In November 2012 Barris put the Number 1 Batmobile up for auction in Scottsdale, Arizona. The Batmobile sold for a whopping $4.6 million.

George was known to frequent Piccadilly's Drive-in restaurant in Culver City where many car enthusiasts were known to frequent.

George was born in Chicago on November 20, 1925. In 1928, he and his older brother Sam moved to Roseville, California with relatives after their parents died. George pursued a passion for building scratch-built aircraft models which led to model cars. He won competitions for construction and design.

The family gave the brothers a 1925 Buick in need of repair for the work they did at the family restaurant.

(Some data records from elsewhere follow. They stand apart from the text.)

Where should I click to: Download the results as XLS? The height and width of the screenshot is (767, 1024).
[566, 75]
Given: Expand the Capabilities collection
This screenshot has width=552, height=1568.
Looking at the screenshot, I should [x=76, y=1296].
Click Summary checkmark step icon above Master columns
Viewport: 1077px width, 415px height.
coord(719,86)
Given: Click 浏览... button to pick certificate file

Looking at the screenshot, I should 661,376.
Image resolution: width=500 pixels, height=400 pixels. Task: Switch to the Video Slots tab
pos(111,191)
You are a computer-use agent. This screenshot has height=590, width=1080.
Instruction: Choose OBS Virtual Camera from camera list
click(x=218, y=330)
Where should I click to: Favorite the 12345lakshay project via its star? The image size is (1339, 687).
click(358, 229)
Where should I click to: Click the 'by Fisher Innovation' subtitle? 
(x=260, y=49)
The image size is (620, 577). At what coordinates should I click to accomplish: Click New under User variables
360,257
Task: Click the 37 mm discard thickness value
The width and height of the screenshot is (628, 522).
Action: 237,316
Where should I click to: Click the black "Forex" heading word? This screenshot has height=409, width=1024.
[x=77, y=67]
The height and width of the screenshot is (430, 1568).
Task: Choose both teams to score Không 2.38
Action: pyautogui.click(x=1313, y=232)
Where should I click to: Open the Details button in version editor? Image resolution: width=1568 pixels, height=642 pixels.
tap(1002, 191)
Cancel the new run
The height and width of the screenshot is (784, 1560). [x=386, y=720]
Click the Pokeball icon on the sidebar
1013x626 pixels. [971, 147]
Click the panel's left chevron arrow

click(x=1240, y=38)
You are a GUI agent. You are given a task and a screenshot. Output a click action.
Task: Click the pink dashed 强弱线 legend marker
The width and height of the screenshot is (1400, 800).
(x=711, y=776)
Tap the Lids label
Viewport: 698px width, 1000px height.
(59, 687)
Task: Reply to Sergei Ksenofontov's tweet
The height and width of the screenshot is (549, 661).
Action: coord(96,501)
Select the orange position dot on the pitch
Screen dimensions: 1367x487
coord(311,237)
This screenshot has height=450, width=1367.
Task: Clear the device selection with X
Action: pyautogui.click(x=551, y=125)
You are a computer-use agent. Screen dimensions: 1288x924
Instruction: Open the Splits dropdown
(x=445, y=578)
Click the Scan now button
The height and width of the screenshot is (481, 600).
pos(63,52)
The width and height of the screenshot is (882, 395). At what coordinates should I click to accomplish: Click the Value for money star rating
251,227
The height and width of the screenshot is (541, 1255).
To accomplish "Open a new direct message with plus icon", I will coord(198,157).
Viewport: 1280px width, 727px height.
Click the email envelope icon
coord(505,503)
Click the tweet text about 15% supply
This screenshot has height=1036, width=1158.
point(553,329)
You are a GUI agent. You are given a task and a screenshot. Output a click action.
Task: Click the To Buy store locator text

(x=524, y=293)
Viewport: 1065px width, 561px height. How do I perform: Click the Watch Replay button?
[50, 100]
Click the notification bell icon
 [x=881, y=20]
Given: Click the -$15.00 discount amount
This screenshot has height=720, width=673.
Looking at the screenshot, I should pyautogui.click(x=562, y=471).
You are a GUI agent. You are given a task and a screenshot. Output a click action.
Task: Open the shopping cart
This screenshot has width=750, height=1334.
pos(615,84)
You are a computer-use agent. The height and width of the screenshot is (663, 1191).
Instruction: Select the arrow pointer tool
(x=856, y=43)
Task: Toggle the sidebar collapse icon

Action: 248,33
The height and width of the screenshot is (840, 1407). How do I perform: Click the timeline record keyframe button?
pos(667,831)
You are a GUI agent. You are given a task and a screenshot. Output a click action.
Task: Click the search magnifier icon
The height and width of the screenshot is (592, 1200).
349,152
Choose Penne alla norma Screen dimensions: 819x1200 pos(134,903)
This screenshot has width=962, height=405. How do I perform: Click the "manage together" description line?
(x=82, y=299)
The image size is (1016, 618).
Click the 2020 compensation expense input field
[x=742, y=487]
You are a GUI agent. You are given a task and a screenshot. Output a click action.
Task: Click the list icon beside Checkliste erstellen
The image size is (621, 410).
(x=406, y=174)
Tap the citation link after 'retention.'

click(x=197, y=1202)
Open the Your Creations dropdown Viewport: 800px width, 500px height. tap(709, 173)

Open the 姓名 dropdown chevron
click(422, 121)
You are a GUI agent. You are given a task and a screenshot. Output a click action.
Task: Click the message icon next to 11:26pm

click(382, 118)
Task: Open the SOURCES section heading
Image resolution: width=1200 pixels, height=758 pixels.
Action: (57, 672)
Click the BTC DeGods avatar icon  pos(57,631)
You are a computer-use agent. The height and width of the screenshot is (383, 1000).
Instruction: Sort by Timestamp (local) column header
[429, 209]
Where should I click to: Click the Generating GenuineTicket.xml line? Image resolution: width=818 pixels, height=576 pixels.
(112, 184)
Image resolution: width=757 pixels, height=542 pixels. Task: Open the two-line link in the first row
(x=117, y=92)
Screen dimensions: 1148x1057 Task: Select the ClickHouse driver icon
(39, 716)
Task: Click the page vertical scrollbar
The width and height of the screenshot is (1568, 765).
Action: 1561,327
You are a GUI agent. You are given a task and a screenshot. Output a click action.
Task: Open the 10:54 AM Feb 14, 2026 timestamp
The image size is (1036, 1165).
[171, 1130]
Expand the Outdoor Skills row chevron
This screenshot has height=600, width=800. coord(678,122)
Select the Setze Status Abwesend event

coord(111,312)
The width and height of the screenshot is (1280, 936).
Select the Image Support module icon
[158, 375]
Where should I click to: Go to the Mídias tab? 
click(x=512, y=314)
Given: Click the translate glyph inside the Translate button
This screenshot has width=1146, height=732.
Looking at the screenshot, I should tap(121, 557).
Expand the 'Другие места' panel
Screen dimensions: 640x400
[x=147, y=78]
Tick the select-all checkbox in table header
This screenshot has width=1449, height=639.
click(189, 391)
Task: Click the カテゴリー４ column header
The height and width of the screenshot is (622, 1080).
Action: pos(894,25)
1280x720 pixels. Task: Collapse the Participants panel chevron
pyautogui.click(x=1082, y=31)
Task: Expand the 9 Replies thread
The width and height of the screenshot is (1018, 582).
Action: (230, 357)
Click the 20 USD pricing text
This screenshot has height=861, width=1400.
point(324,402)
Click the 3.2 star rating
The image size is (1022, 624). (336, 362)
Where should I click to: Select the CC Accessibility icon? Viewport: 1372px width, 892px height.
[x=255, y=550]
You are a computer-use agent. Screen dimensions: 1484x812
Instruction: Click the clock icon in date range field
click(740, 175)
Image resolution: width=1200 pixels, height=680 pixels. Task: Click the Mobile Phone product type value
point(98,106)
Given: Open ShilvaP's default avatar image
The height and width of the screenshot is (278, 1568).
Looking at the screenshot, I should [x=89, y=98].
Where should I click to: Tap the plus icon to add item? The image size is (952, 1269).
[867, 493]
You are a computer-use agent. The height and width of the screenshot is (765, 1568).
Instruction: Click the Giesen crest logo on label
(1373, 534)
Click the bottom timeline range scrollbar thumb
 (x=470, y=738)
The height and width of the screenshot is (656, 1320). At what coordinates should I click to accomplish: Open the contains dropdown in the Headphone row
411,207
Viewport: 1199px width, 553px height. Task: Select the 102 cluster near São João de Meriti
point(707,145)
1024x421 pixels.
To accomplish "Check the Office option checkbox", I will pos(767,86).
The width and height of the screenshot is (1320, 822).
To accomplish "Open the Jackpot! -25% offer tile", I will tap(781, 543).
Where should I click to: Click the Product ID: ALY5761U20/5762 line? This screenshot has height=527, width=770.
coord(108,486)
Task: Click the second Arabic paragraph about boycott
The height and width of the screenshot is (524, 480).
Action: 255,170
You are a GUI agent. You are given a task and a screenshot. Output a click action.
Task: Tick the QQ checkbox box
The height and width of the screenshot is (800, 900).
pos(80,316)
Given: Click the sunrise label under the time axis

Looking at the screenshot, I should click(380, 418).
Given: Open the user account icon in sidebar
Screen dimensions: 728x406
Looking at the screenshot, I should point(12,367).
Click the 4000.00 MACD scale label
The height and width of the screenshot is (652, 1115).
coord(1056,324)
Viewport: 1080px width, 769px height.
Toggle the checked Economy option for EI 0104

This Buick became the first "Barris Brothers" custom car. The old Buick needed much attention and their creative urges to make it different took hold. They straightened the body and added bolt-on accessories before George hand painted the car in orange with blue stripes. It was promptly sold to purchase a 1929 Model A.

The brothers' interest in cars intensified during their teenage years as they discovered "the black art" of body work by hanging out after school at local bodyshops, including Brown's and Bertolucci's in Sacramento. George created his first full custom from a used 1936 Ford convertible before he graduated from High School. This automobile lead to their first commercial customer. Shortly after George formed a club called Kustoms Car Club where the first use of "K" for kustoms appeared.

After Sam entered WW II, George moved to Los Angeles where his talents began to flourish. He soon opened his first shop in Bell, a Los Angeles suburb in late 1944. Sam joined him after his discharge in 1945. They opened a new shop on Compton Ave. in Los Angeles. The shop was known as the "Barris Brother's Custom Shop". Sam's natural metal craftmanship served as a perfect foil to George's desire to design, paint, manage, and promote.

George began to race at Saugus Speedway around 1947. But this hobby was short lived as the business expanded and took up all his spare time. Other forces began to take place, the first Hot Rod Show produced by Robert 'Pete' Petersen founder of Hot Rod magazine. The Barris brothers were asked to exhibit the only custom car in the show. The reaction was very positive.

Modern automotive magazines were being published which provided coverage of the custom car business. George began photographing autos professionally and writing for the magazines. He was able to promote his business by demonstrating their techniques through how-to articles.

The movie studios had taken note of Barris kustoms on the streets and at races and came to George for cars for their films. One of the first films Barris made cars for was called "High School Confidential". The success of the initial movie car venture motivated George to seek business in Hollywood. This included customizing the personal cars of the stars as well. As the past forty plus years have shown, this association with the studios and stars has been long and fascinating.

George is survived by his daughter Joji, son Brett and Grandson Jared. He was preceded in death by his wife Shirley Ann Nahas Barris.